Lybid
- Mission type: Communications
- Operator: Ukrkosmos
- Website: https://www.ukrkosmos.com/project-main/libyd/
- Mission duration: 15 years (planned)

Spacecraft properties
- Bus: Ekspress
- Manufacturer: MacDonald, Dettwiler and Associates, ISS Reshetnev
- Launch mass: 1,200 kilograms (2,600 lb)
- Power: 3 kWt

Start of mission
- Launch date: TBD
- Rocket: Zenit-3F / Fregat-SB
- Launch site: Baikonur
- Contractor: Roscosmos

Orbital parameters
- Reference system: Geocentric
- Regime: Geostationary

Transponders
- Band: 24 Ku band
- Coverage area: Eastern Europe, parts of Asia, and the Middle East

= Lybid 1 =

Planned Ukrainian telecommunications satellite

Lybid (Ukrainian: Либідь) was a planned Ukrainian geostationary telecommunications satellite designed as part of the National Satellite System of Ukraine.

== History ==
The launch of the satellite has been repeatedly postponed (since 2011) due to various problems including: financial mismanagement, corrupt officials stealing project funds, unmet obligations to contractors and lenders, the loss of a rocket engine that went missing in transit under suspicious circumstances, and the loss of control over the satellite control center in Yevpatoria due to the Russian annexation of Crimea.
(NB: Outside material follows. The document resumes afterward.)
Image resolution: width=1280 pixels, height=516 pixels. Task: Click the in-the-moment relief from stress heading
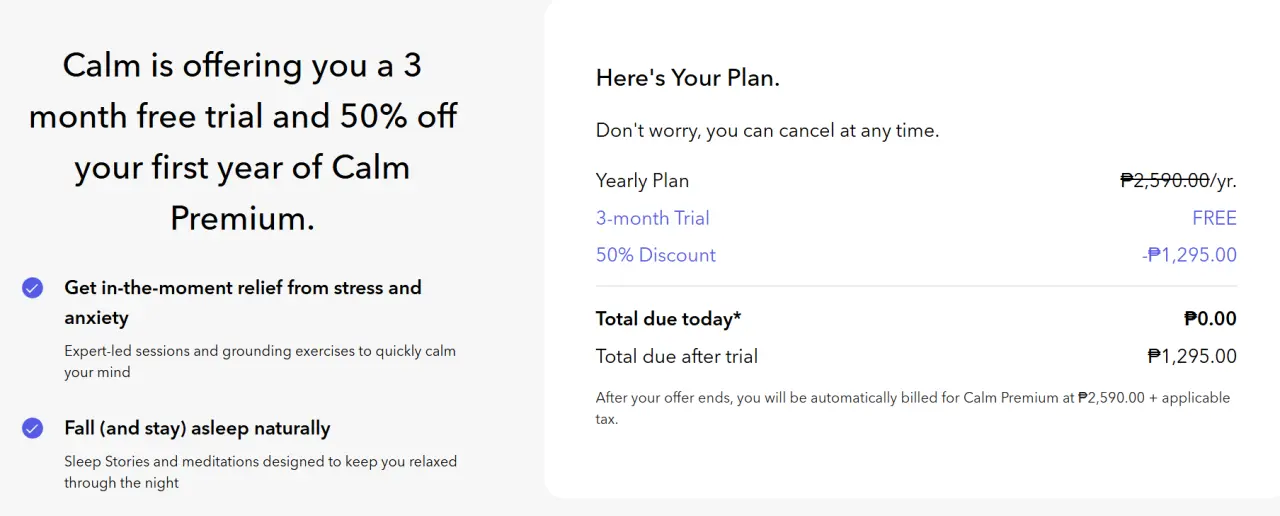[x=243, y=302]
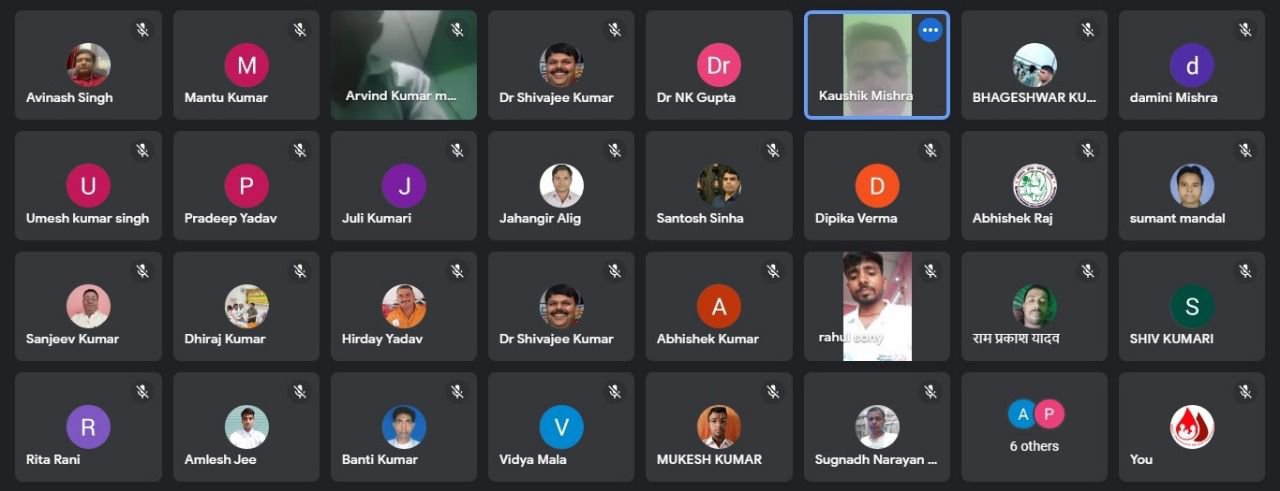
Task: Click muted mic icon on your own tile
Action: click(1245, 392)
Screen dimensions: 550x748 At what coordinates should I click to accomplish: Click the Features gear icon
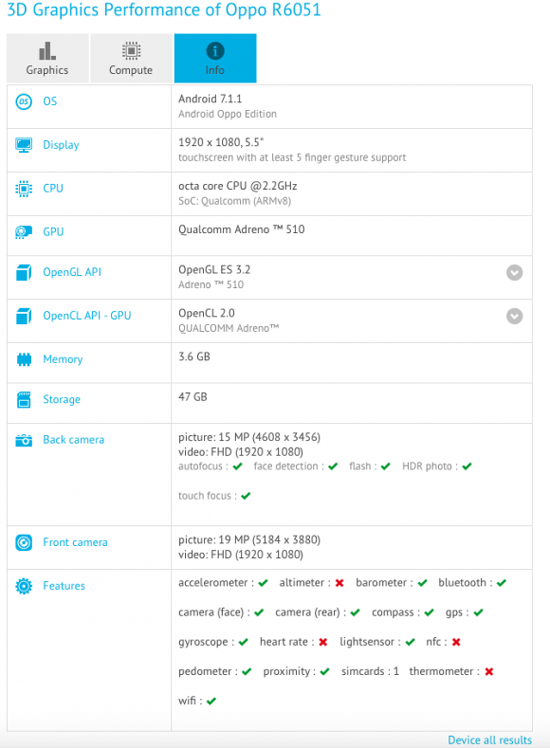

At the end of 2019, Volodymyr Usov, the newly appointed head of the State Space Agency of Ukraine, said the project most likely will be closed. In an interview conducted in April 2021, Usov said that the Agency was still looking for an investor to facilitate the completion of the project without additional funds from the state budget.

At the time of the 2022 Russian invasion of Ukraine, the satellite was stored in Russia and the project was considered cancelled.

== Mission ==
The satellite is intended to provide services of regional and foreign television and radio broadcasting, direct television broadcasting, the provision of multimedia and Internet services, as well as data transmission, telephony, video conferencing and the Internet, based on VSAT. Satellite coverage includes Eastern Europe, parts of Asia, and the Middle East. The spacecraft will have 24 Ku-band transponders installed. The power of each transponder would be 100–110 watts.

== Manufacturers ==
The main contractor and developer of the payload is a Canadian company MacDonald, Dettwiler and Associates Ltd. (MDA). JSC Information Satellite Systems Reshetnev was a subcontractor.